If you got ghost-pepper juice in your eye
You’re chopping up jalapeños for the guacamole or a ghost pepper for homemade hot sauce, and boom, something squirts back at you or without thinking you rub your eye. Though this is a different type of burn than searing your arm on the oven, it’s a painful one nonetheless. The thing that actually causes the burn is oil from the pepper, Bhuyan explains. So if it gets on your skin, you can wash the area with soap and water, no problem. However, “if you accidentally rub a spicy pepper in your eye, you should flush it out with lukewarm water for 15 minutes in a shower or sink,” says Levy. This should heal it, but for an extra precaution, Bhuyan says you can try soaking “a cotton pad with milk, then gently apply around your eye, as the fat in the milk can help break down the oils.” (It’s the same basic logic as to why people chug milk after eating food that’s too spicy.)
If you sliced your finger on a mandoline
You’re having so much fun slicing the zucchini with your mandoline for homemade veggie chips that you get lost in the moment — until your finger is suddenly the thing getting cut into evenly sized pieces. Even if you don’t have fancy kitchen equipment like a mandoline, a regular knife, the blade of a blender, or a chopper can all be culprits of a kitchen cut. If it’s a small wound — defined by dripping blood, rather than gushing — you should clean it out with tap water and apply light pressure. “Then the wound should clot and the bleeding should stop or slow to a trickle within 10 to 20 minutes,” Levy says. After that you can put Vaseline on it and cover it with a Band-Aid or Tegaderm patch, a waterproof dressing for wounds that provides a moist environment for enhanced wound healing. If the cut is more than one centimeter deep, or longer than a half of an inch, the cut might require stitches. You should also proceed with caution and see a doctor if pressure doesn’t stop the bleeding, the cut has jagged edges, the knife was rusty, the “wound is dirty, or you’re concerned about contamination by things like raw meat.”

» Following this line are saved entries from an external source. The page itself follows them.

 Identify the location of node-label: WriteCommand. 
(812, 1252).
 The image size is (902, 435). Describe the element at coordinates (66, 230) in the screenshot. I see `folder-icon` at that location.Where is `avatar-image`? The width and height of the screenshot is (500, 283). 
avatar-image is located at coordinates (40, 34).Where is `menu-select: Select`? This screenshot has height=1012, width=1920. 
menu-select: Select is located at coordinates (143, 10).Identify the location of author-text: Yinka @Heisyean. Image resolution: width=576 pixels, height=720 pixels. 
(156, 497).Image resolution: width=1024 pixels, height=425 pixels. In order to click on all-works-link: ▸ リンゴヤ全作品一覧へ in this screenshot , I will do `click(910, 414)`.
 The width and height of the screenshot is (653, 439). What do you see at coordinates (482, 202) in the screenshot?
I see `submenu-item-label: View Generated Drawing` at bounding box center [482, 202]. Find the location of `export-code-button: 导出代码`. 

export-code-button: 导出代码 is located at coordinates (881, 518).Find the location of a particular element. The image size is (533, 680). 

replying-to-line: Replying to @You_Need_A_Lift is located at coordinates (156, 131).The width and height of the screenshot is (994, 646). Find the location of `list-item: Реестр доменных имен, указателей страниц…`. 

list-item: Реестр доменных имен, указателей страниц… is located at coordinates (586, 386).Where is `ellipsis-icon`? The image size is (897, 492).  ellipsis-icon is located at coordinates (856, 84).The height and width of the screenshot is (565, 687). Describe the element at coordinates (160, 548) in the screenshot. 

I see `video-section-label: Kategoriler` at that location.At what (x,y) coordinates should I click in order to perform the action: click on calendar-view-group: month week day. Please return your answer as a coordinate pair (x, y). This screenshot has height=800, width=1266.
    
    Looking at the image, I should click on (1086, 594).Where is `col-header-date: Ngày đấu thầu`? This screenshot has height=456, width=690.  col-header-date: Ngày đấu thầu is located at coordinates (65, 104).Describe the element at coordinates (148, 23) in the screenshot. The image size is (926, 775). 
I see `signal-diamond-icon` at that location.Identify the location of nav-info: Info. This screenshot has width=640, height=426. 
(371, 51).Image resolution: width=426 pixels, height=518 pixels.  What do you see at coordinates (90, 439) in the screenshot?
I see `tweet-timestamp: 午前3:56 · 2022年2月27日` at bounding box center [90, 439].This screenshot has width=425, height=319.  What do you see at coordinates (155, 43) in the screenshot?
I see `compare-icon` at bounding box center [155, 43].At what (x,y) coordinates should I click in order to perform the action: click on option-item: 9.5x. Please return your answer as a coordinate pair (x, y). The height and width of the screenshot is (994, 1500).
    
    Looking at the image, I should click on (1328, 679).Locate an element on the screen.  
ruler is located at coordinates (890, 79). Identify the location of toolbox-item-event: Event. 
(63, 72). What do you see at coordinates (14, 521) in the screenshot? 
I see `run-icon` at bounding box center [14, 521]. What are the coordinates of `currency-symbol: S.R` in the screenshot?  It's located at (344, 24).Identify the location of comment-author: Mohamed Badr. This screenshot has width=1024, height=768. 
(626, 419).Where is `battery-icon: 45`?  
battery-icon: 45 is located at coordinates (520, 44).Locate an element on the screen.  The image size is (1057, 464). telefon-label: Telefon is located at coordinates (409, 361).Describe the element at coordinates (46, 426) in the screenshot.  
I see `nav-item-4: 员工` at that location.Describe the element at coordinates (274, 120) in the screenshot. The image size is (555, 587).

If you cut your hand on a can lid
If your doomsday prep included stocking up on canned chickpeas, you might be more at risk for slicing your hand on a tin lid than anything else. Whether you recklessly rip off the pull tab or you forget all about the lid’s sharp edges when you pick it up to throw away, can lids can do a number on your skin. And while the care is pretty much the same as the above, a cut from a can might pose more risks. “The edge of cans or sharp plastic can sometimes cause a worse cut than a knife since the wound may be jagged,” Levy told us. “You can prevent infection in general by washing out a cut with lukewarm water. If the cut is too deep to rinse effectively then you should see a doctor in person.” Rusty surfaces also cause a higher risk for tetanus, but to prevent infection Bhuyan recommends using Neosporin while you wait to see the doctor, because it contains three antibiotics: bacitracin, neomycin, and polymyxin B. Levy, on the other hand, prefers Vaseline and Xeroform gauze. If the wound isn’t actually infected, and you use an antibiotic, Levy says the antibiotic can cause more irritation; Vaseline is a safer bet that also keeps the moisture in. The Xeroform will help keep the wound clean and because it’s made up of a petrolatum blend (like Vaseline) on fine mesh gauze, it maintains moisture and is non-adherent.